■ **TAREAS**
• 1. Indica si cada afirmación coincide con el artículo sobre el ego de los escritores: (a) el trabajo de escritor se hace en soledad; (b) los escritores con éxito nunca miran por encima del hombro a sus compañeros de letras; (c) lo que el escritor agobiado llama mala suerte es la falta de lectores. Responde sí o no a cada una y cita literalmente las palabras del artículo que lo deciden.
• 2. Reproduce sin cambios el fragmento del artículo sobre el ego de los escritores que empieza en "También tenemos, en" y termina en "profesiones.".
• 3. Escribe la continuación del artículo sobre el ego de los escritores a partir de su última frase.

Dicen por ahí que los escritores
somos uno de los colectivos con mayor ego de mundo. Es razonable pensar esto, si nos basamos en que tenemos la
poco objetiva creencia de que lo que escribimos puede ser de interés para el
resto de la Humanidad.
También ayuda, supongo, el hecho
de que el trabajo de escritor se realiza en soledad. Esto es: tu ordenador, que
rara vez te discutirá nada, y tú. Aunque en este caso también podríamos colocar
a pintores, escultores y los músicos que crean solos. Incluso, si me apuras, a
l@s bloguer@s, que gozáis de la misma sana compañía en vuestra labor.

Después de aquel desafortunado:
"Yo he venido aquí a hablar de mi libro", es difícil contradecir a
los que dicen que solo sabemos hablar de eso, de nuestros libros. Y eso no
ayuda, precisamente, a rebajar la mala opinión sobre nuestro ego.
También tenemos, en Facebook y
Twitter, un escaparate perfecto para diseccionar el carácter del escritor
permanentemente agobiado por lo que él llama mala suerte, que no es otra cosa
que la falta de lectores. Pero, no os engañéis, de esos hay en todas las
profesiones.
Y no hablemos ya de esos escritores, con éxito o sin él, que
miran a sus compañeros de letras por encima del hombro, porque ellos sí que
saben escribir y no el Ken Follet ese.

■ **DATOS EN BRUTO**
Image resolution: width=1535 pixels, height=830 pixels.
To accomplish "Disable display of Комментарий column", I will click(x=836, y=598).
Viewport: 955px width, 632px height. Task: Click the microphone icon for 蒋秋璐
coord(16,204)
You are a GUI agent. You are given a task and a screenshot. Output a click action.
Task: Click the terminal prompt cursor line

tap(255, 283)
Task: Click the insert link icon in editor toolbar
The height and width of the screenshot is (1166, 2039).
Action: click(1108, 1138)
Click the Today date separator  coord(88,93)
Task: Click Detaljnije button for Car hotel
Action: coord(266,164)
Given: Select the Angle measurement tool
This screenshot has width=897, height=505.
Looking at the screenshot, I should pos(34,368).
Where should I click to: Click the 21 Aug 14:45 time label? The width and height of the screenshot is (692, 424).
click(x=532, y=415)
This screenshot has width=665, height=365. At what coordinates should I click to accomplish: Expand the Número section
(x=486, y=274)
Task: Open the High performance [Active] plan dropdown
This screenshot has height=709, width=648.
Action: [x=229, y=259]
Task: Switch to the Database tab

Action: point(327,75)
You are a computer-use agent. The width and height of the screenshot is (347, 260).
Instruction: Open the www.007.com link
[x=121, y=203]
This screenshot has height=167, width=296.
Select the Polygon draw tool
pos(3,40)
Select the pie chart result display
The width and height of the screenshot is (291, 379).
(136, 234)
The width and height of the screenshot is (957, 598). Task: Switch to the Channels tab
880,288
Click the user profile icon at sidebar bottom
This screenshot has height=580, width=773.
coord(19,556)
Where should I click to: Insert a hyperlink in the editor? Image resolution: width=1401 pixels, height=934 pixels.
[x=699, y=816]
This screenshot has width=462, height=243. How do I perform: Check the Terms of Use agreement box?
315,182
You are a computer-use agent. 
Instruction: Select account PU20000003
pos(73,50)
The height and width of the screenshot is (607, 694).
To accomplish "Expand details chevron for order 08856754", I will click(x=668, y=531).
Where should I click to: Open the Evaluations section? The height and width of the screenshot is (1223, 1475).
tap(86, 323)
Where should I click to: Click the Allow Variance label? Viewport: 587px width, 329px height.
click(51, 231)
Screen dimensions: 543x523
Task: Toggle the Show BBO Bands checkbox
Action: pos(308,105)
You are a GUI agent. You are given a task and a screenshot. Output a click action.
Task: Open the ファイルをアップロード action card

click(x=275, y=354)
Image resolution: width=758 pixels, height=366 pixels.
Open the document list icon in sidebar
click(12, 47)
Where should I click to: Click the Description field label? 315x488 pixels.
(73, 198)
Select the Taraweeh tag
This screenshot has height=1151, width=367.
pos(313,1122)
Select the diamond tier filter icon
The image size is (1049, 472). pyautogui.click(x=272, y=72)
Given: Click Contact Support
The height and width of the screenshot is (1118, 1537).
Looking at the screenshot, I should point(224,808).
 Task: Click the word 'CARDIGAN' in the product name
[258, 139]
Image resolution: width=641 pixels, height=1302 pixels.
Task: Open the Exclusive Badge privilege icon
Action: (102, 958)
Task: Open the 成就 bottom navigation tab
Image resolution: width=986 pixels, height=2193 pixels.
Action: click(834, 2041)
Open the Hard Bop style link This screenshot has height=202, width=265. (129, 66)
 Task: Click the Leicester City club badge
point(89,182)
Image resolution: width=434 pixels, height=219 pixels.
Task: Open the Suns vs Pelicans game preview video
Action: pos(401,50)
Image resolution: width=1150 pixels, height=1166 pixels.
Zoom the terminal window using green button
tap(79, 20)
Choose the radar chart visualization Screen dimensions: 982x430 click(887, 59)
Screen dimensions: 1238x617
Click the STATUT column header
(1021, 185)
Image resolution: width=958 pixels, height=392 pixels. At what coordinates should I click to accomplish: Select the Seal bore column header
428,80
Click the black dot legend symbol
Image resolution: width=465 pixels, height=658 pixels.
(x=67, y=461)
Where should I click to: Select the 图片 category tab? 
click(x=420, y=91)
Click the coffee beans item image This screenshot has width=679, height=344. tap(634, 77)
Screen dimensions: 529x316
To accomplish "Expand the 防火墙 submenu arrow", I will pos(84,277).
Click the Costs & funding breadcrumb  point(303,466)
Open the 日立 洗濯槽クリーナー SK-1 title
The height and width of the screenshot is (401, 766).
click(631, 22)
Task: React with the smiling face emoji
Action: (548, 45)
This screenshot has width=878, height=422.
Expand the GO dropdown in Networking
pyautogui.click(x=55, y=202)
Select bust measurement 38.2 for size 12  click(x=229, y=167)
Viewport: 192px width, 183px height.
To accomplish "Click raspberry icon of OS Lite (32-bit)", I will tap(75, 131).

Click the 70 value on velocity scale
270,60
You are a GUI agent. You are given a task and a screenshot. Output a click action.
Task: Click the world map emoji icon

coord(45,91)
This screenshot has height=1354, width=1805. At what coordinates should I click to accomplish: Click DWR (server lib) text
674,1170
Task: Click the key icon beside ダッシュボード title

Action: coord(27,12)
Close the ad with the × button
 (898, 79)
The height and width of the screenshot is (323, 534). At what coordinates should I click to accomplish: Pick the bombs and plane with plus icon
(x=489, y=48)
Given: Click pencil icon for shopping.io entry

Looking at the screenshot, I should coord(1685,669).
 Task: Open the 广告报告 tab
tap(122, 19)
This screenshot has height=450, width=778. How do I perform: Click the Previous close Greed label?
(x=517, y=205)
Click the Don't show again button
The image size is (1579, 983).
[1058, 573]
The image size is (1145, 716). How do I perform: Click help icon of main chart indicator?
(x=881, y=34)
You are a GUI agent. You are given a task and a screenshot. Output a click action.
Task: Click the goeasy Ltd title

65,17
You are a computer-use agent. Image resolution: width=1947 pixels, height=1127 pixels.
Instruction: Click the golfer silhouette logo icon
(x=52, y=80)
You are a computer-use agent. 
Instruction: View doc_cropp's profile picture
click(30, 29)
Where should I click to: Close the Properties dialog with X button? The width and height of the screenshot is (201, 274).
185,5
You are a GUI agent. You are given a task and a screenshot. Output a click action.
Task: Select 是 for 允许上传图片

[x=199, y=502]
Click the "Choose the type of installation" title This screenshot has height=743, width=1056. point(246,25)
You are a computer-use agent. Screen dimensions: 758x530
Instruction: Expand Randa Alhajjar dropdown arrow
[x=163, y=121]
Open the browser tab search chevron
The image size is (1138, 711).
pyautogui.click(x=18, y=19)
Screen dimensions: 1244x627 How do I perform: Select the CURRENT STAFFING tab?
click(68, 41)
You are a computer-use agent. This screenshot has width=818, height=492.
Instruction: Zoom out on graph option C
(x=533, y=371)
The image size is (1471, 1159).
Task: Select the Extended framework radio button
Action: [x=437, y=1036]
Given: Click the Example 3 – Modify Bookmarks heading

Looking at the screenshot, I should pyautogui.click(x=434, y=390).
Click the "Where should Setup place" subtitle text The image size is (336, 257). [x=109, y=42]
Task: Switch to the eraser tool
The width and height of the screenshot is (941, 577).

■ **RESPUESTAS**
• 1.
(a) Sí: "el trabajo de escritor se realiza en soledad".
(b) No: "esos escritores, con éxito o sin él, que miran a sus compañeros de letras por encima del hombro".
(c) Sí: "lo que él llama mala suerte, que no es otra cosa que la falta de lectores".

• 2.
También tenemos, en Facebook y
Twitter, un escaparate perfecto para diseccionar el carácter del escritor
permanentemente agobiado por lo que él llama mala suerte, que no es otra cosa
que la falta de lectores. Pero, no os engañéis, de esos hay en todas las
profesiones.

• 3.
Sí, he de reconocer que después
de lo visto parece que el ego del escritor tiene que estar subido en una
escalera muy alta para que pueda verse los pies.
Pero no siempre es así, os lo aseguro.
También está el escritor humilde,
el que preferiría dedicarse a otra cosa, pero sus historias no le dejan vivir
si no las escribe. El que sueña con que miles de lectores lean sus novelas sin
saber siquiera de qué color es su pelo. El que se ruboriza cuando un lector le
dice que se acostó pasadas las tres de la mañana, porque no podía dejar de leer
su último libro.
La que se pregunta, tumbada en la
cama boca arriba y con las manos bajo la nuca, por qué tantos lectores han
elegido su novela, dedicando una porción de su vida a compartir las vivencias
de unos personajes que ha creado ella.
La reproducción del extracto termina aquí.